_MATERIAL FOR THIS EXERCISE_.
________________

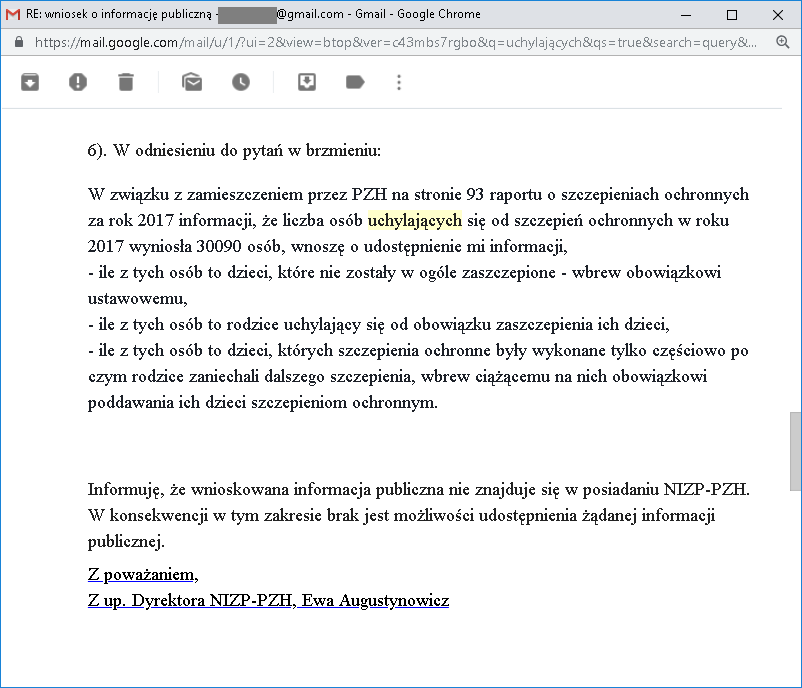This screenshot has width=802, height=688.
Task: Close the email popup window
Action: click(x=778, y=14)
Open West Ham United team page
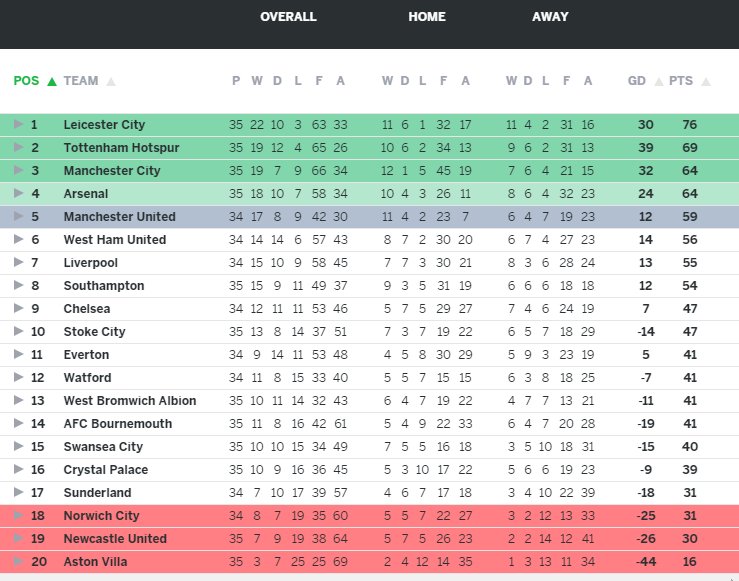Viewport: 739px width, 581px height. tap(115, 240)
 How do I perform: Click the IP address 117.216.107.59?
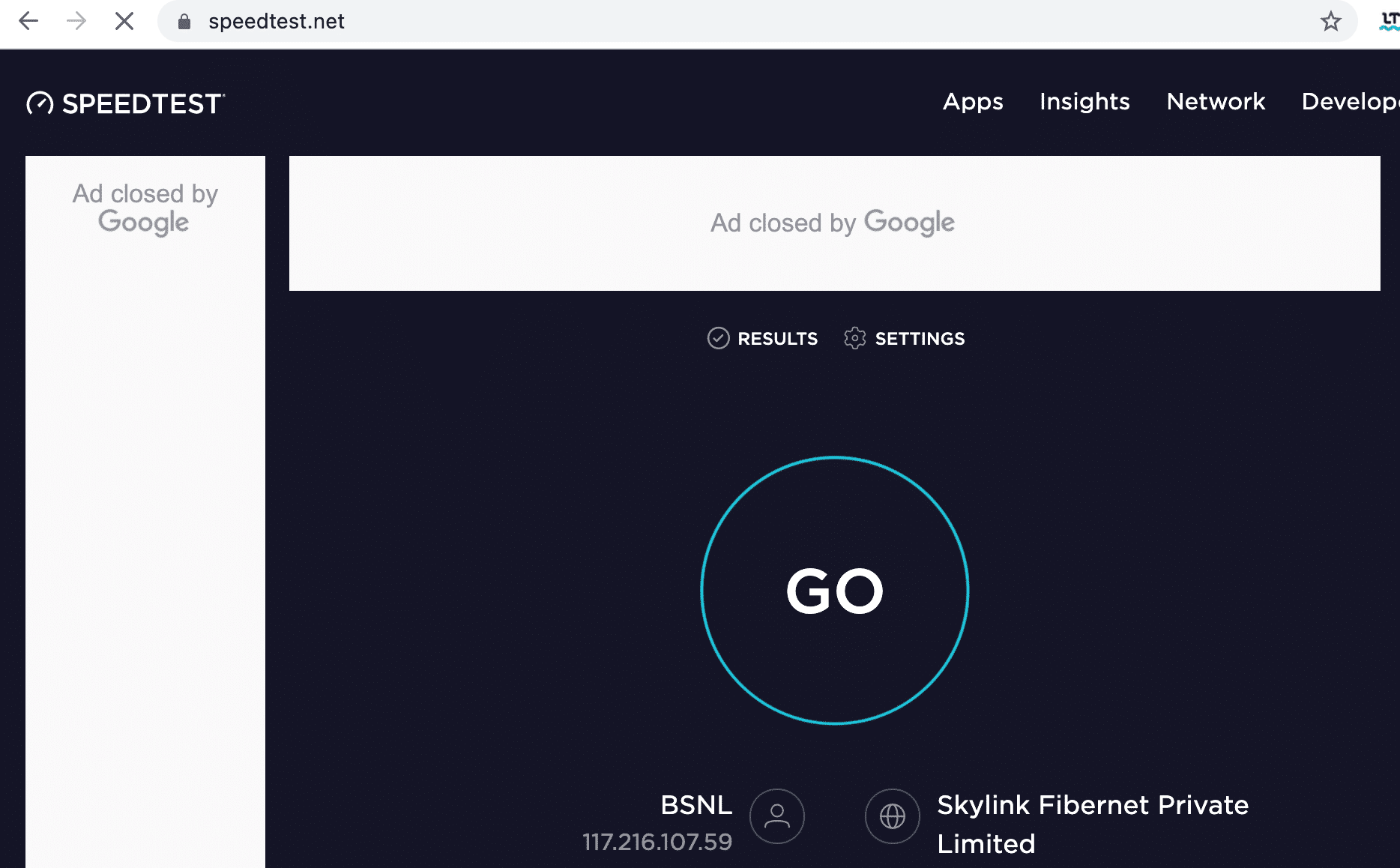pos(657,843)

________________

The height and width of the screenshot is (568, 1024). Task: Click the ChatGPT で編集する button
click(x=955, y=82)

________________

Output the lines exactly, beginning with the line containing "This screenshot has width=802, height=688." and continuing through the line containing "pos(657,843)", both included. Leave the pictures out.

This screenshot has width=802, height=688.
Task: Close the email popup window
Action: click(x=778, y=14)
Open West Ham United team page
Viewport: 739px width, 581px height. tap(115, 240)
 How do I perform: Click the IP address 117.216.107.59?
pos(657,843)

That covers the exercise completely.